The pact, which sent ChinaVision’s stock surging, comes amid a flurry of deals as Alibaba, social media giant Tencent Holdings Ltd and search engine Baidu Inc seek to expand into each other’s turf.
This week Tencent said it was taking a stake in China’s No. 2 online retailer JD.com, with the new partnership gunning for Alibaba’s Achilles heel - its weakness in mobile.
Alibaba’s acquisition of TV and movie content is aimed at retaining current users and attracting more, and comes on the heels of its launch of its Ali TV operating system last July as well as the launch of a mobile gaming platform this year.

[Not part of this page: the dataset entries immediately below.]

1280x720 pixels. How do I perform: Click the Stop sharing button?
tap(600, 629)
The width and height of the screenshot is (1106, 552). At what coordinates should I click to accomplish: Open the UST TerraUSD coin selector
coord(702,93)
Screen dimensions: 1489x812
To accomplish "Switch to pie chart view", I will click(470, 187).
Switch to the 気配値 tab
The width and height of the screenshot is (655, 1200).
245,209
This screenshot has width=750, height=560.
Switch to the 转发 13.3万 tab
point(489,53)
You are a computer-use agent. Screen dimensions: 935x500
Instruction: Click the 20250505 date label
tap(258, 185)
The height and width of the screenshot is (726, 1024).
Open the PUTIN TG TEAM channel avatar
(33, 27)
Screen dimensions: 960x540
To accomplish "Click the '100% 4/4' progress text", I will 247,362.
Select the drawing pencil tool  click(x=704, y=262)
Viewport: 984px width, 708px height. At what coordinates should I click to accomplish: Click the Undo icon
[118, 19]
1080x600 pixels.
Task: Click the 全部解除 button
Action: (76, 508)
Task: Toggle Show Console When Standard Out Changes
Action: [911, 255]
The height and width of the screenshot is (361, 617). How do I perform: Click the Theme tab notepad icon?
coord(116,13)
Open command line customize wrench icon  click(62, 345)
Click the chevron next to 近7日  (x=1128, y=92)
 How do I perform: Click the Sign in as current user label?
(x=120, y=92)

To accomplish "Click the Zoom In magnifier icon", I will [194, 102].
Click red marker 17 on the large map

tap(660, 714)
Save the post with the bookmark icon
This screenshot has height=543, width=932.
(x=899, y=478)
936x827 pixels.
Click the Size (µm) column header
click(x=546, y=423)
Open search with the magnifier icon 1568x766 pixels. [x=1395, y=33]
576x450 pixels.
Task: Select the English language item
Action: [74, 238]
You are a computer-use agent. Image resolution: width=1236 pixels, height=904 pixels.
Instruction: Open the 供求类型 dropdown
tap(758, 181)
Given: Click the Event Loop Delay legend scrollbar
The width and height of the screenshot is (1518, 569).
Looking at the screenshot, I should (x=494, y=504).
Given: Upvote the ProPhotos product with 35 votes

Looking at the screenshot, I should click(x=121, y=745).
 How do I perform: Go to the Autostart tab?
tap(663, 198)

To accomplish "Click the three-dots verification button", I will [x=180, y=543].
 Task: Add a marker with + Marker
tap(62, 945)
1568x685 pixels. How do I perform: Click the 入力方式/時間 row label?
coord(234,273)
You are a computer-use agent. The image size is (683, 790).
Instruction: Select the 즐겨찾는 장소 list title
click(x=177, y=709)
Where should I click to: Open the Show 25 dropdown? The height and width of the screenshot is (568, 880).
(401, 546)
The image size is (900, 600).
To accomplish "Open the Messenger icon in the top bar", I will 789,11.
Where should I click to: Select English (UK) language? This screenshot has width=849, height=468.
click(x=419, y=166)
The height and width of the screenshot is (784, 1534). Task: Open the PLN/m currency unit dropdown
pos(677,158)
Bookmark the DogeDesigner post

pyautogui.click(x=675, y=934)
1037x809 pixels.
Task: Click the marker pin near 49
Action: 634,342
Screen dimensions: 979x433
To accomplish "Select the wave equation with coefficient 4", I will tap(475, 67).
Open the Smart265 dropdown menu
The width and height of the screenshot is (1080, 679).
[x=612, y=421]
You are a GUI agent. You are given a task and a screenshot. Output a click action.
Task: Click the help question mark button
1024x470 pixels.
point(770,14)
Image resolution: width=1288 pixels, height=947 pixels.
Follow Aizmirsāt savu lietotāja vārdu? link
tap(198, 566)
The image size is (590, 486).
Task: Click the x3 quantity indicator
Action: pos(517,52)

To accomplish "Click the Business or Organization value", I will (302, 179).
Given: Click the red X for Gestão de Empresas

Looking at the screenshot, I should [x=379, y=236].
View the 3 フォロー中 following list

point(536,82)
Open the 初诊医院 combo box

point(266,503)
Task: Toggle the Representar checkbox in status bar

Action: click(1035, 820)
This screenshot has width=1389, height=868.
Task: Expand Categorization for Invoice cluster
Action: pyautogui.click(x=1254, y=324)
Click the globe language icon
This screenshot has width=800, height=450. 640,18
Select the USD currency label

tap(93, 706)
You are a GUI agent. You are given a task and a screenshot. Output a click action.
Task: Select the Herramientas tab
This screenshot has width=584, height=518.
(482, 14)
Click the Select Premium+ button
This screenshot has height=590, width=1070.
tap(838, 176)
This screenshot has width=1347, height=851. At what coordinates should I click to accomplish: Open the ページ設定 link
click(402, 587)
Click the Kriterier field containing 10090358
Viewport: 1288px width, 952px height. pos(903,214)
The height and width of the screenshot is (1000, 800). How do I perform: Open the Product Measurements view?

ChinaVision and Alibaba said they will establish a strategic committee to explore future opportunities in online entertainment and media-related areas.
Alibaba will, through a subsidiary, buy 60 percent of ChinaVision’s enlarged share capital at HK$0.50 apiece, a discount of about 21 percent to its previous stock close.
ChinaVision stock jumped by more than three times in value to around HK$2.27 in early trade. The stock was suspended on February 25 ahead pending an announcement.
Tencent, which had an 8 percent stake in ChinaVision, will see its stake diluted to 3 percent after the Alibaba deal.
The agreement also comes as Alibaba prepares to launch an IPO. The company has been valued at around $140 billion, according to an average of 12 analysts’ estimates.
In the deal with ChinaVision, Goldman Sachs advised Alibaba, while Reorient Financial Markets Ltd was the financial adviser for ChinaVision.